How to complete this task -
Only an exact copy of the lines from the one containing "You are a computer-use agent." through the last line of the material below belongs in the answer, with no pictures.

********

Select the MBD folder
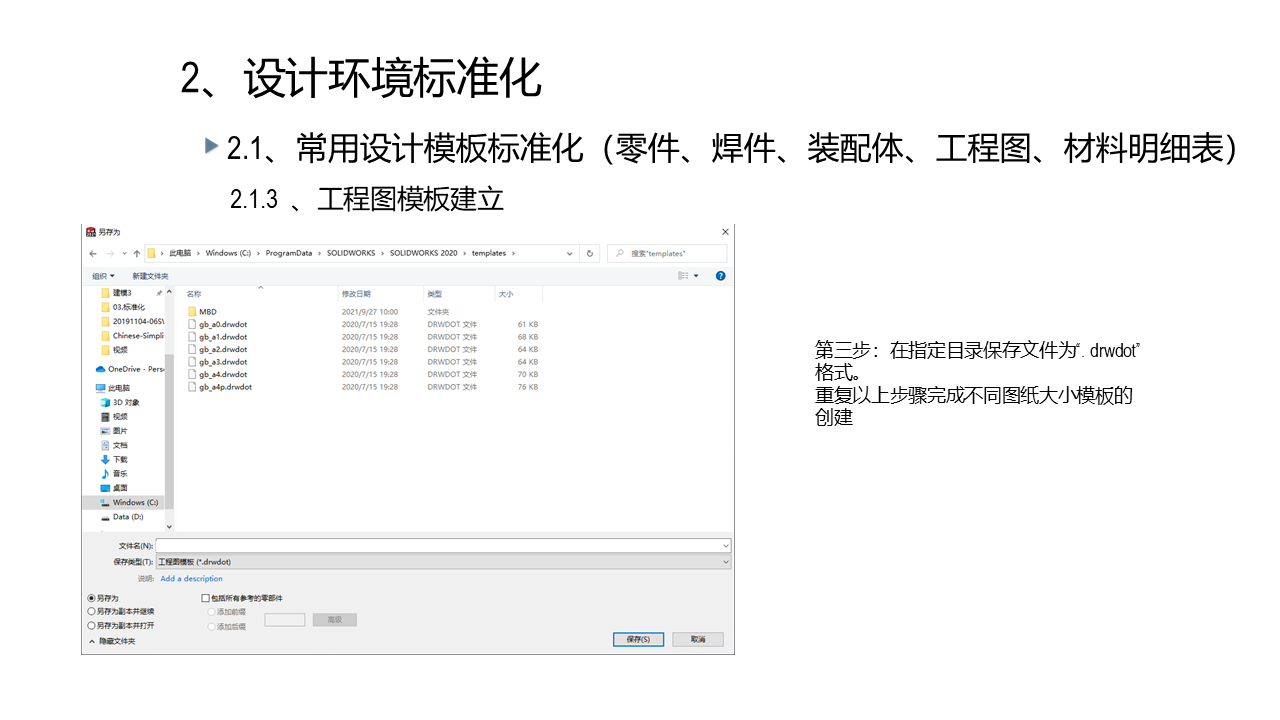 (x=207, y=312)
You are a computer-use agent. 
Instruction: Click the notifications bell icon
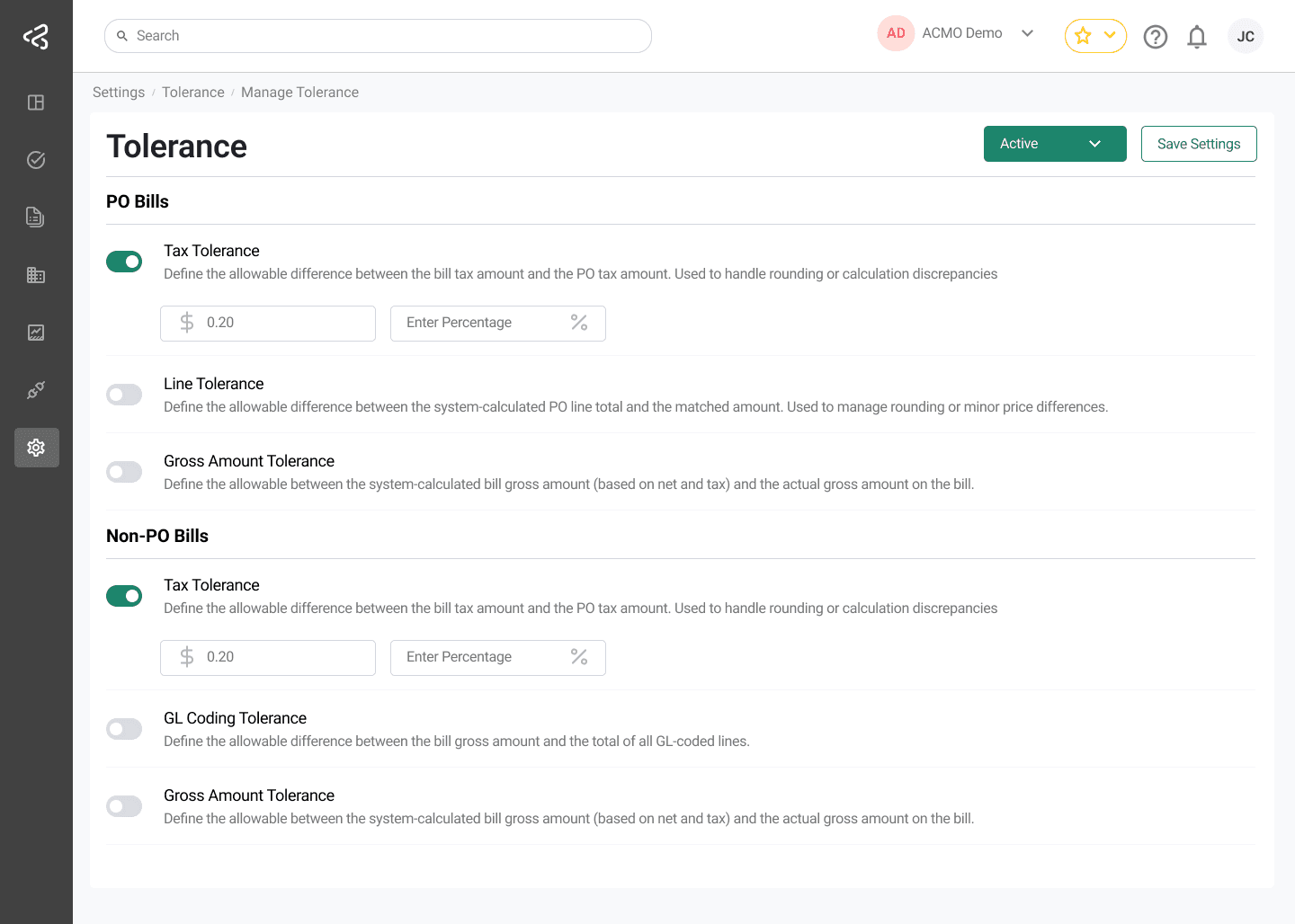point(1196,37)
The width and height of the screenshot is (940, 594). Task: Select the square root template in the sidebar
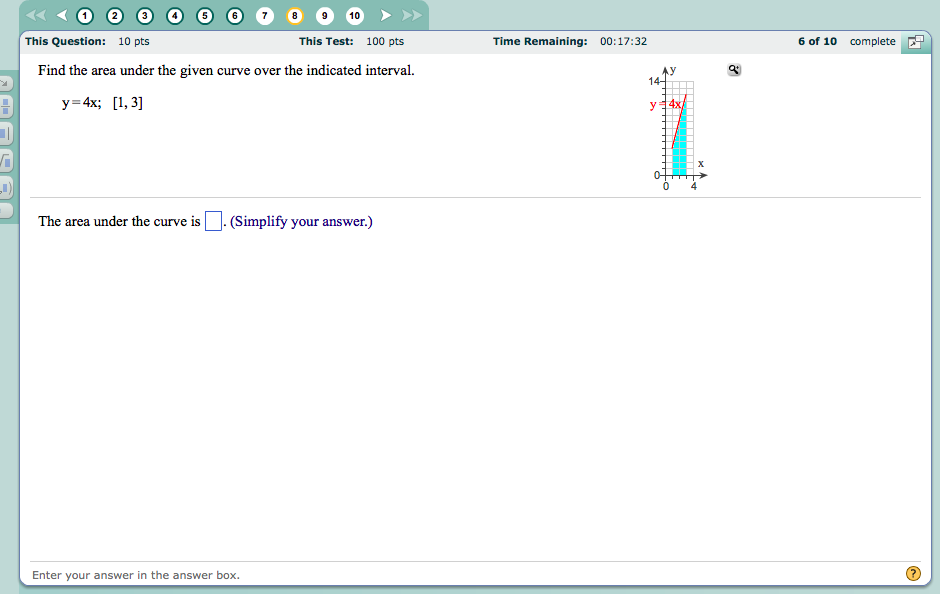pyautogui.click(x=6, y=150)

********

Output for this exercise -
You are a computer-use agent. 
Instruction: Click the notifications bell icon
point(1196,37)
The width and height of the screenshot is (940, 594). Task: Select the square root template in the sidebar
pyautogui.click(x=6, y=150)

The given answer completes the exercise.